:: Data for processing

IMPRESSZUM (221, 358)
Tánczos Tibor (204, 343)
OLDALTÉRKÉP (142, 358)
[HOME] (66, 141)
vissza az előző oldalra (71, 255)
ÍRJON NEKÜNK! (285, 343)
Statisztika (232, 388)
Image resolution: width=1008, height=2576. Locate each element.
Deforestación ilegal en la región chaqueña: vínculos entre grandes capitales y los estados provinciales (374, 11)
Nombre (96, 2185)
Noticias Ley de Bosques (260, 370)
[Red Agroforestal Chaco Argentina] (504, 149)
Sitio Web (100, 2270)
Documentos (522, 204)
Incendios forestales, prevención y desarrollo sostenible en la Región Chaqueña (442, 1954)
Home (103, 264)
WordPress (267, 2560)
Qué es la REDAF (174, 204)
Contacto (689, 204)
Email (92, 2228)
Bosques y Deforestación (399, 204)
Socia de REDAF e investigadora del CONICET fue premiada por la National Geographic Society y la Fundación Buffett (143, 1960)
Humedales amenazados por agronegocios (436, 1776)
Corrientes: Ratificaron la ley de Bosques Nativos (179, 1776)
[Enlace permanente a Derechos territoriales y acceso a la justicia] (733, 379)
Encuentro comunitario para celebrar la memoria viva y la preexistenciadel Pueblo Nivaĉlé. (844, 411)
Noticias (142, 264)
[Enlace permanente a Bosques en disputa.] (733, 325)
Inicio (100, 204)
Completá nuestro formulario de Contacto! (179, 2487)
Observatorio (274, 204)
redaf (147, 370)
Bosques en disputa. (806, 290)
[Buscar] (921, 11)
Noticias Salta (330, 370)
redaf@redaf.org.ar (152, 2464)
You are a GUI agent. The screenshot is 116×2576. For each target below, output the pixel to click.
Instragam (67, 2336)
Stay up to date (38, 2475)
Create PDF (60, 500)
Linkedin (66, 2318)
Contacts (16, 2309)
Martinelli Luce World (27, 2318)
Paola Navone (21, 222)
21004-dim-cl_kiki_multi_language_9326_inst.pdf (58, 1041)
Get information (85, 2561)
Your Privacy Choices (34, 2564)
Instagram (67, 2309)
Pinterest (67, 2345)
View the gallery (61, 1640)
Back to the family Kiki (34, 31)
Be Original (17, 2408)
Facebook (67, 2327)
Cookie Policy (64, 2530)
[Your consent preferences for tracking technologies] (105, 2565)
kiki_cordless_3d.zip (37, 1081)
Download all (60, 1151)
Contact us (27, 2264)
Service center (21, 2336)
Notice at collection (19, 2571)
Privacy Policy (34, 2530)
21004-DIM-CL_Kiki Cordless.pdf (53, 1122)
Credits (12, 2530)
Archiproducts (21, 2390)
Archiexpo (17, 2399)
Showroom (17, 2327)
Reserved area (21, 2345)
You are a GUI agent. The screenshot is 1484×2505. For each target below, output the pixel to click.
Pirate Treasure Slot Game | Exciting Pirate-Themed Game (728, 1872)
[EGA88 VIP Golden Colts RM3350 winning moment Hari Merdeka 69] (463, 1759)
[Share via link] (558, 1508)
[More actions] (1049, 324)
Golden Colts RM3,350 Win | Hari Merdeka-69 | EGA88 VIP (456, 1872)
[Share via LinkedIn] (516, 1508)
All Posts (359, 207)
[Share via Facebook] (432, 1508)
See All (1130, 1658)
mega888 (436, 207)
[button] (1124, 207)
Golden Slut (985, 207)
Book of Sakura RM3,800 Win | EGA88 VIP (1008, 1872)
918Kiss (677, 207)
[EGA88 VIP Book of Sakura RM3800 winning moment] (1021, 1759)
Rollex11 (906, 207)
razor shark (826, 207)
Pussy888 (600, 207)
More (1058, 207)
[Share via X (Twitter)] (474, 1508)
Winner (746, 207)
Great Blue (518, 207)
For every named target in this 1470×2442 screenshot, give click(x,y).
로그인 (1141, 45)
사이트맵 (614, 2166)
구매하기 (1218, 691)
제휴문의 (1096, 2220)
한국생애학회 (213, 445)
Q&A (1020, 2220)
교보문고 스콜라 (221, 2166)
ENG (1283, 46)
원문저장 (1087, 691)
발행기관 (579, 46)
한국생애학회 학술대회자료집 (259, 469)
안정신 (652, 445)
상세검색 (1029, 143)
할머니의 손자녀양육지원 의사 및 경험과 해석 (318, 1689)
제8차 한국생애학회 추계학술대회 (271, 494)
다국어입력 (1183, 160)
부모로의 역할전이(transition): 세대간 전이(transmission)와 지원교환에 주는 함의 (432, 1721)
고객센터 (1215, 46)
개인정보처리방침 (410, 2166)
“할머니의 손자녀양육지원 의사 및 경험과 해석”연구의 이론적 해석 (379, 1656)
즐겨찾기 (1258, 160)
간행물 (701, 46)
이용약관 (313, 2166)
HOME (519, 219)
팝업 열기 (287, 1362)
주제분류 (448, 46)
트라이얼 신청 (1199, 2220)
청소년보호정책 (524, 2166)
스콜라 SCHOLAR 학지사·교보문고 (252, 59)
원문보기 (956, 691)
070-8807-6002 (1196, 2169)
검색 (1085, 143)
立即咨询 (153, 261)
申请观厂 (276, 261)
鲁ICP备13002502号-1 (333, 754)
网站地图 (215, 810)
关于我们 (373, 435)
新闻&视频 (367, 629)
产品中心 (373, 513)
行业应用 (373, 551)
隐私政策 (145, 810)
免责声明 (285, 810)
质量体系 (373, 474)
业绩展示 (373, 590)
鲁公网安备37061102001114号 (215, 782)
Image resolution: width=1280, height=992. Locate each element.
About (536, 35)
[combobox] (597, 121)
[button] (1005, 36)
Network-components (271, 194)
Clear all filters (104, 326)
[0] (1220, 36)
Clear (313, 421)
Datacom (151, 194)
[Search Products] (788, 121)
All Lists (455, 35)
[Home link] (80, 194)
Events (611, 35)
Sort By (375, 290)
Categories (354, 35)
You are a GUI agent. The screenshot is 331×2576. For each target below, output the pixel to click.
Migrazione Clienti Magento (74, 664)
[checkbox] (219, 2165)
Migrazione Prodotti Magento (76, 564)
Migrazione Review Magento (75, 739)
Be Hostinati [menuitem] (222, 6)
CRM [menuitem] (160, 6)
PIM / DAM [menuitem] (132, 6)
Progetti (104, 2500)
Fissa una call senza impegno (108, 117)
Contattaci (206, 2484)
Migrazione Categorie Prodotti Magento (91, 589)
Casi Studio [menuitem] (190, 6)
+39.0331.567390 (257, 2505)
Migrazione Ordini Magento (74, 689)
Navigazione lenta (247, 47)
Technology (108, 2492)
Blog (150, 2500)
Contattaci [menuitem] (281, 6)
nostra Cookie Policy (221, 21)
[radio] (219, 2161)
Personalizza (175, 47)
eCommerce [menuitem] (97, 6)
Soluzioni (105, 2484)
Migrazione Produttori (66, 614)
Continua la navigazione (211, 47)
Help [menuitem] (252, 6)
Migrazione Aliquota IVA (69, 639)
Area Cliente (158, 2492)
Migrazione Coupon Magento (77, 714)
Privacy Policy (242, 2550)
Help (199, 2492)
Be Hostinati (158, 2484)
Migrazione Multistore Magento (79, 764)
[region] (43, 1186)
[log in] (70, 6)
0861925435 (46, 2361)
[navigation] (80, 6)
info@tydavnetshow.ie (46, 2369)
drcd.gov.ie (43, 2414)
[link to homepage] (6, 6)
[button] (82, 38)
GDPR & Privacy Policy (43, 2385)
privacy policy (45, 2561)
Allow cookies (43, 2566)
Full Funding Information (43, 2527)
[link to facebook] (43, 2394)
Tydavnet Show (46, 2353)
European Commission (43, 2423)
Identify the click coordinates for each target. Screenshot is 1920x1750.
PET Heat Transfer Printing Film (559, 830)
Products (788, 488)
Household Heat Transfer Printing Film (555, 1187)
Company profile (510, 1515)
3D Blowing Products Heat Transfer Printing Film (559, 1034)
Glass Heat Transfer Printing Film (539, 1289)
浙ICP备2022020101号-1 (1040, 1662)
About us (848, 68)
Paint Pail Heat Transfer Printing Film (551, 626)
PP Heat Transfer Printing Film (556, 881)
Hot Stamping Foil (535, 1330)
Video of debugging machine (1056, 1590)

::::

■ Work to be completed ■
Look above for the line holding "Be Hostinati [menuitem] (222, 6)", then set down exactly that line and every line after it up to and including the line holding "Migrazione Multistore Magento (79, 764)", with nothing else.

■ Exercise response ■
Be Hostinati [menuitem] (222, 6)
CRM [menuitem] (160, 6)
PIM / DAM [menuitem] (132, 6)
Progetti (104, 2500)
Fissa una call senza impegno (108, 117)
Contattaci (206, 2484)
Migrazione Categorie Prodotti Magento (91, 589)
Casi Studio [menuitem] (190, 6)
+39.0331.567390 (257, 2505)
Migrazione Ordini Magento (74, 689)
Navigazione lenta (247, 47)
Technology (108, 2492)
Blog (150, 2500)
Contattaci [menuitem] (281, 6)
nostra Cookie Policy (221, 21)
[radio] (219, 2161)
Personalizza (175, 47)
eCommerce [menuitem] (97, 6)
Soluzioni (105, 2484)
Migrazione Produttori (66, 614)
Continua la navigazione (211, 47)
Help [menuitem] (252, 6)
Migrazione Aliquota IVA (69, 639)
Area Cliente (158, 2492)
Migrazione Coupon Magento (77, 714)
Privacy Policy (242, 2550)
Help (199, 2492)
Be Hostinati (158, 2484)
Migrazione Multistore Magento (79, 764)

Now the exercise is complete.